Pick out and copy every line in the material below that contains the word "will".

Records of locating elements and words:
--

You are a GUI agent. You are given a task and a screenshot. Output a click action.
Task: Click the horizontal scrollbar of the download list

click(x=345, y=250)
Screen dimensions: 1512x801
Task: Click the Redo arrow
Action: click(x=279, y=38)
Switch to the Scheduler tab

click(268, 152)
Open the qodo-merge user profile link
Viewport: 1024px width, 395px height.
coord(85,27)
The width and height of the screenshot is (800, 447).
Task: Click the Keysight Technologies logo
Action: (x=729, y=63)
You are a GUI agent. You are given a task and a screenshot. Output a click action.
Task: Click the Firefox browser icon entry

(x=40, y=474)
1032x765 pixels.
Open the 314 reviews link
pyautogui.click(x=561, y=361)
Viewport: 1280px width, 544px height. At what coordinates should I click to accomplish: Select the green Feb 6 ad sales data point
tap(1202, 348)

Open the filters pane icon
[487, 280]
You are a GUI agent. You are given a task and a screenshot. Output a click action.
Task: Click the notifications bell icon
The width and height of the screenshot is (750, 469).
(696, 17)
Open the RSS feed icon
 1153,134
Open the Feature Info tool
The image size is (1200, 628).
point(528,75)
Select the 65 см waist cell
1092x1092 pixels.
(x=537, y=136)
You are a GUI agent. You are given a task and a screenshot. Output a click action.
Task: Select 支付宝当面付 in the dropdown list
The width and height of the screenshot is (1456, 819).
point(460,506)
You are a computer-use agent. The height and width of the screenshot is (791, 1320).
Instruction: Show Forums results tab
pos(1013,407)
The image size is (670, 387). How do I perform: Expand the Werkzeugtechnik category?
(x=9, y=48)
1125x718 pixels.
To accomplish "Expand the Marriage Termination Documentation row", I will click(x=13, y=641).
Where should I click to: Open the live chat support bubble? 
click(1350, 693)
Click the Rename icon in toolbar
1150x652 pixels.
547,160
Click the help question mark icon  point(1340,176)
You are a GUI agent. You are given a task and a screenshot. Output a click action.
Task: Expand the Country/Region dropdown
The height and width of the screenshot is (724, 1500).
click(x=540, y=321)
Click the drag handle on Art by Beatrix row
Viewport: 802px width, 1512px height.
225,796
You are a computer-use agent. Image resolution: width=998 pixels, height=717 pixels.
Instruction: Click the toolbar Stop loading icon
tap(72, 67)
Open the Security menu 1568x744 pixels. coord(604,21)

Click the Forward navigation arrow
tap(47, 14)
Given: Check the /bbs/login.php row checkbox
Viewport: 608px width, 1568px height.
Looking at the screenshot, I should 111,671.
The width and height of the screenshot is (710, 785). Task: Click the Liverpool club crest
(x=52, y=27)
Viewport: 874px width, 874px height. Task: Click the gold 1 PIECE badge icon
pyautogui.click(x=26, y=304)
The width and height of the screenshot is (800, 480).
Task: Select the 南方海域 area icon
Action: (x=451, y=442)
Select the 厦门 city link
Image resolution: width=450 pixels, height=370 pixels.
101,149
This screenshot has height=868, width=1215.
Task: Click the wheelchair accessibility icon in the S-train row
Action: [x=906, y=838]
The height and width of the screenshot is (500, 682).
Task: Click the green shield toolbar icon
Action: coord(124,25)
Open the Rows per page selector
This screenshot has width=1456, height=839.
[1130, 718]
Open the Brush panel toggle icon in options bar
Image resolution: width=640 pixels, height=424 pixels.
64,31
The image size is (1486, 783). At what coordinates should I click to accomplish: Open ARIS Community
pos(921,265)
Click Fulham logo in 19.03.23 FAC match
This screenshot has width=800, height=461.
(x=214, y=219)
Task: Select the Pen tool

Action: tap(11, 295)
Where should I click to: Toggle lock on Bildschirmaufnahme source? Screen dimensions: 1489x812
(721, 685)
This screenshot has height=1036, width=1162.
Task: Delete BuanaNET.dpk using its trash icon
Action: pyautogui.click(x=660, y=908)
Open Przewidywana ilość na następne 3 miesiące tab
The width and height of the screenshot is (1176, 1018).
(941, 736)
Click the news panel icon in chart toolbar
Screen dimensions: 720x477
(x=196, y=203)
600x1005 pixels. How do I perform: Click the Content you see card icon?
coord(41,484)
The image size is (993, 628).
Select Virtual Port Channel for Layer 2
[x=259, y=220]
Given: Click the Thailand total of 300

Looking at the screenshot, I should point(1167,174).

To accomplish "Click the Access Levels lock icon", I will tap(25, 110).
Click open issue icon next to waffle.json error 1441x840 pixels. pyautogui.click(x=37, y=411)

--

> ANSWER TO THE TASK:
To accomplish "Expand the Marriage Termination Documentation row", I will click(x=13, y=641).
To accomplish "Click the Access Levels lock icon", I will tap(25, 110).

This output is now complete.